Тема безумия, а также (не)узнавания и (не)возвращения домой связывает героя «Азаэля» с его мифологическим прототипом – ангелом Азаэлем, чье имя связано в еврейских источниках с именем другого ангела, Шемхазайя, который упоминается в романе снова в последней главе, а также с одним из центральных персонажей русской классики – Евгением, героем пушкинского «Медного всадника», и с темой человека и власти[78]. В главе «Азаэль» упоминаются «Книга Сияния» («Зоар») и «Книга тайн ангела Разиэля» (в действительности «Книга Разиэля», ангела, сообщающего людям подслушанные им тайны Творца и Творения). Однако источником наиболее известного мифа (агады) об ангелах Азаэле и Шемхазайе является Мидраш Абкир, сохранившийся в виде отрывков и цитат в таких сборниках, как «Ялкут Шимони». Миф повествует об эпохе, предшествующей всемирному потопу, когда люди стали служить идолам. Ангелы Шемхазай и Азаэль не преминули напомнить Господу о его ошибочном, по их мнению, решении сотворить человека. Всевышний же предположил, что живи ангелы на земле, они были бы подвержены искушению не меньше, чем люди. Шемхазай и Азаэль взялись доказать обратное, отправились жить на землю и, конечно, тут же погрязли в грехе. Впоследствии, накануне потопа, одному приснилось, как некий ангел соскабливает письмена с камня, а другому – как ангелы с топорами вырубают деревья роскошного сада (этот образ упоминается и у Соболева). Шемхазай раскаялся и повесил себя вниз головой между небом и землей, а нераскаявшийся Азаэль пребывает во грехе и поныне[79].
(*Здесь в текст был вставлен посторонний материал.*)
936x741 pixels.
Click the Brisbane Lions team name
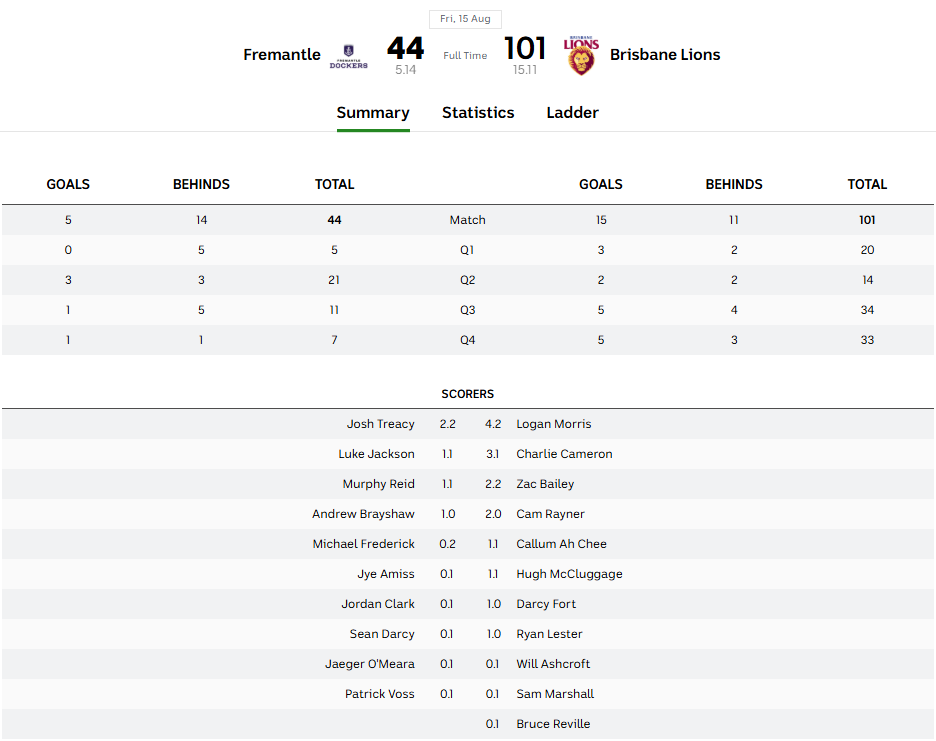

Сон рассказчика «Азаэля» о всадниках, спускающихся с небес, перекликается с этим мифом. Да и жизнь рассказчика, его невозвращение домой и безумное «подвешивание» самого себя в сумасшедшем доме напоминают финал упомянутого мидраша. Центральную роль в этой аналогии имеет апокалиптическое начало, внутренне связанное с безумием, а внешне – с потопом. Мотив воды – один из главных в романе, и в большинстве случаев вода обладает особой силой, особым свойством: наделять бессмертием или лишать его («Лакедем»), огораживать недоступную и как бы несуществующую, утопическую землю («Самбатион»), являться в мистических видениях талмудических мудрецов («Орвиетта»). И наконец, вода – это то, что ищет герой, то, что «должно быть в каждом городе» и потому служит стихией слияния всех городов и рек. В последней главе рассказчик, он же Шемхазай, получает весть о потопе в образе реки, наполненной «гигантским крошевом льда» [Соболев 2005: 444]. Здесь, как и в других главах, Иерусалим сливается с Петербургом, иерусалимский камень – с гранитом Невы. Русская «душа водяная, волжская, анархическая» омывает и наполняет собой все [Гольдштейн 2011]. Так, коллективный герой романа Соболева, и в особенности рассказчик «Азаэля», видящий во сне «серого всадника» [Соболев 2005: 303], приобретает черты Евгения из «Медного всадника». Герой раздавлен, лишен дома, любви и разума всевластием стихии, символизирующей стихию всевластия, которая в то же время апокалиптически карает и очищает. Потоп воплощает историю, являясь ее следствием, но и стирает ее, доводя героя до беспамятства. Воды Невы, как и Самбатиона, превращаются в каменную неприступную крепость, превращая Петербург в не-место, в утопию, где нет места маленькому человеку с его слабым разумом, тщетными надеждами и иллюзией свободы. А образ ангела, богоборца-неудачника, подвешенного между небом и землей, жестом не-касания отказавшегося от того и от другого, становится персонификацией идеи, лежащей в основе всех семи повествователей в романе.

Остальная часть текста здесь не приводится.